En images : Décès de Pierre Soulages, le peintre qui illuminait le noir
outrenoir•Retour sur l’œuvre d’un des artistes français les plus cotés de son vivant
O.J. avec AFP
Pierre Soulages, star mondiale de la peinture connue pour ses tableaux aux nuances infinies de noir, est décédé dans la nuit de mardi à mercredi 27 octobre, à l'âge de 102 ans. Du noir pur, il est parvenu à faire jaillir la lumière. Créateur sans compromis qui bascule dans « l'outrenoir » en 1979, il n'a cessé d'explorer les mystères de ce pigment et de peindre. Pendant plus de 75 ans, il a tracé inlassablement son sillon, s'attirant la reconnaissance des institutions culturelles et du marché de l'art. Retour, en images, sur l'œuvre d'un des artistes français les plus cotés de son vivant.
Réalisation : Olivier JUSZCZAK
Soulages est né le 24 décembre 1919 dans une maison modeste du début du XIXe siècle. Son père, artisan carrossier, meurt alors qu’il n’a que cinq ans. Il est élevé par sa mère qui tient un magasin d’articles de pêche et de chasse.
Très tôt, Soulages dédaigne « les jolies couleurs d’aquarelle » et peint à l’encre des arbres en hiver, des branches dénudées, des effets de neige.
Dès 1947, le jeune peintre s’installe à Paris où il est remarqué par Francis Picabia qui l’encourage, ainsi que Fernand Léger.
La peinture abstraite a alors la cote. Mais elle est rouge, jaune, bleue. Soulages, lui, choisit de travailler avec de l’humble brou de noix, utilisé pour teinter le bois, et des brosses de peintre en bâtiment.
Dans les années 1950, ses toiles entrent dans les plus prestigieux musées du monde comme le Guggenheim de New York ou la Tate Gallery de Londres.
Les grandes toiles des années 1950 à 1970 témoignent du travail du peintre sur le clair-obscur. Le noir s’affirme dans un rapport à d’autres couleurs comme le rouge ou le bleu, notamment grâce à la technique du raclage.
L’artiste, qui préfère travailler à plat, bascule dans « l’outrenoir » en 1979 : alors qu’il peine sur une œuvre entièrement recouverte d’un noir épais, Soulages comprend qu’il vient de franchir un cap en la striant.

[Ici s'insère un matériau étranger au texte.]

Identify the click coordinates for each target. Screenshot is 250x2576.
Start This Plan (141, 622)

«J’étais au-delà du noir, dans un autre champ mental », a-t-il raconté. « Le pot avec lequel je peins est noir. Mais c’est la lumière, diffusée par reflets, qui importe. »
En 1986, l’Etat passe commande de plus de 100 vitraux pour l’abbatiale Sainte-Foy de Conques, inaugurés en 1994.

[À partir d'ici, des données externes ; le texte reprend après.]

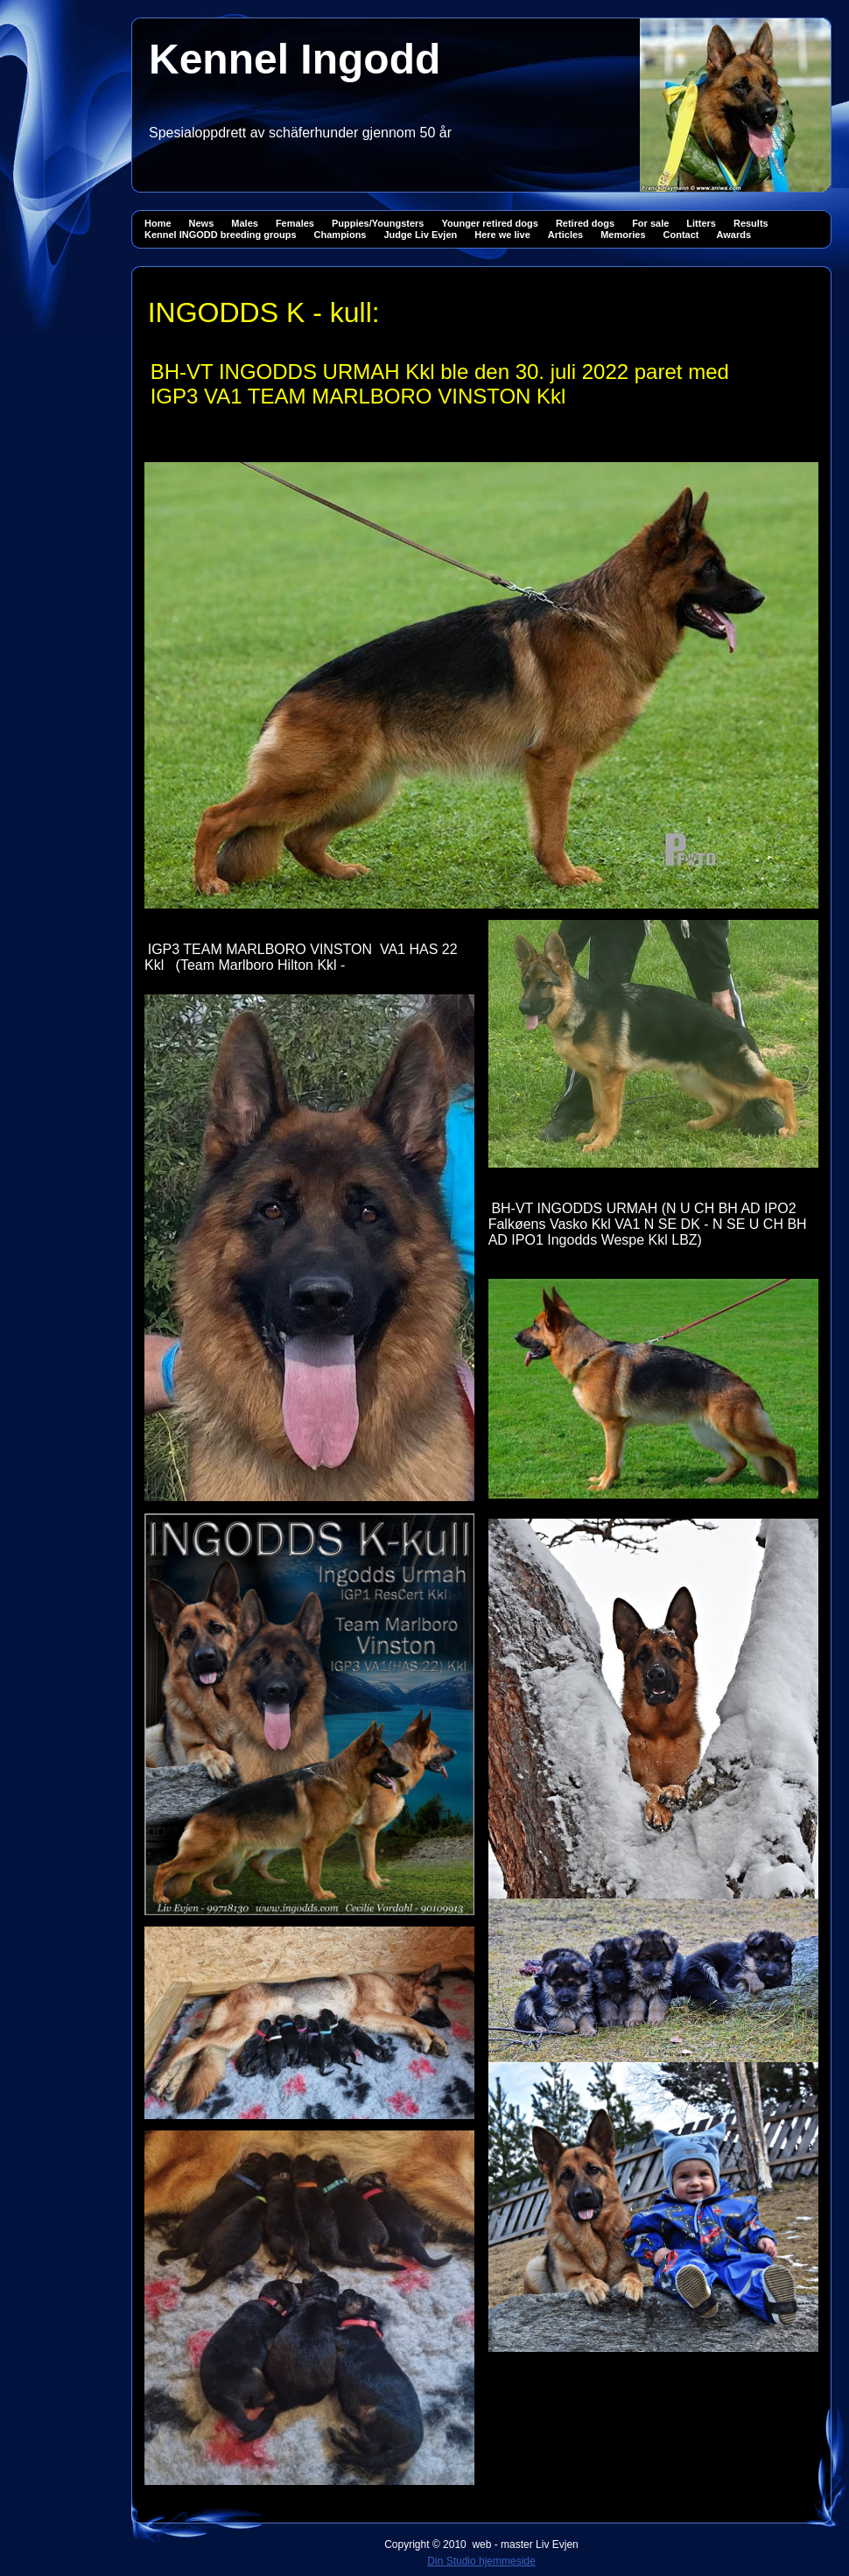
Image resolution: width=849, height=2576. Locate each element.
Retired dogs (585, 223)
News (201, 223)
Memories (622, 234)
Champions (340, 234)
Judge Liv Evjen (420, 234)
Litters (701, 223)
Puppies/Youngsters (378, 223)
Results (750, 223)
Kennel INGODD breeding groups (220, 234)
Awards (734, 234)
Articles (565, 234)
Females (295, 223)
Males (244, 223)
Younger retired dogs (489, 223)
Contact (681, 234)
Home (158, 223)
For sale (650, 223)
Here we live (502, 234)
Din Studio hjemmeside (481, 2561)
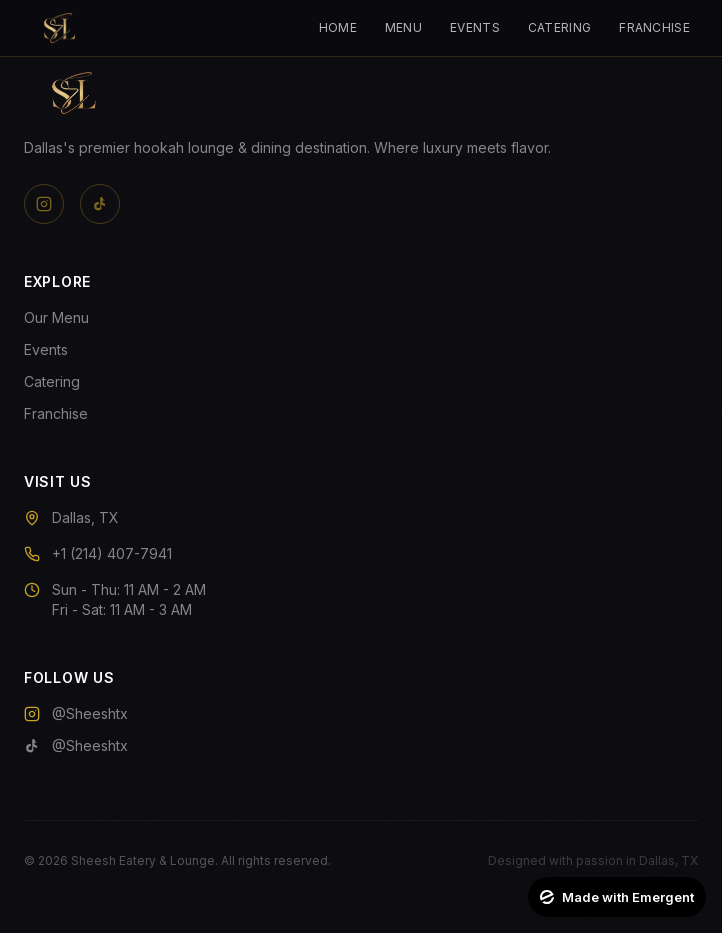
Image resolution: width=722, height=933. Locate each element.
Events (475, 27)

C’est d’ailleurs lors d’une visite scolaire que Pierre Soulages adolescent a une révélation devant la beauté de cette église romane : il sera peintre.
Grand, toujours vêtu de noir, Soulages a acquis une renommée mondiale grâce à ses grandes toiles aux mille nuances de noir.
En mai 2014 - il a alors 94 ans –, il a le rare privilège d’assister à l’inauguration à Rodez, sa ville natale, d’un musée entièrement dédié à son œuvre.
Pendant plus de 75 ans, il trace inlassablement son sillon, s’attirant la reconnaissance des institutions culturelles et du marché de l’art qui en fait l’un des artistes français les plus cotés de son vivant.
Le 27 novembre 2019, il devient le peintre français vivant le plus cher avec la vente d’une toile pour 9,6 millions d’euros à Paris.
Un record battu avec une toile vendue à 20,2 millions de dollars, à New York, le 16 novembre 2021.
«J’aime l’autorité du noir, sa gravité, son évidence, sa radicalité (…) Le noir a des possibilités insoupçonnées », disait l’artiste, un des rares à avoir eu les honneurs du Louvre de son vivant. Jusqu’alors, seuls Picasso et Chagall avaient eu ce privilège.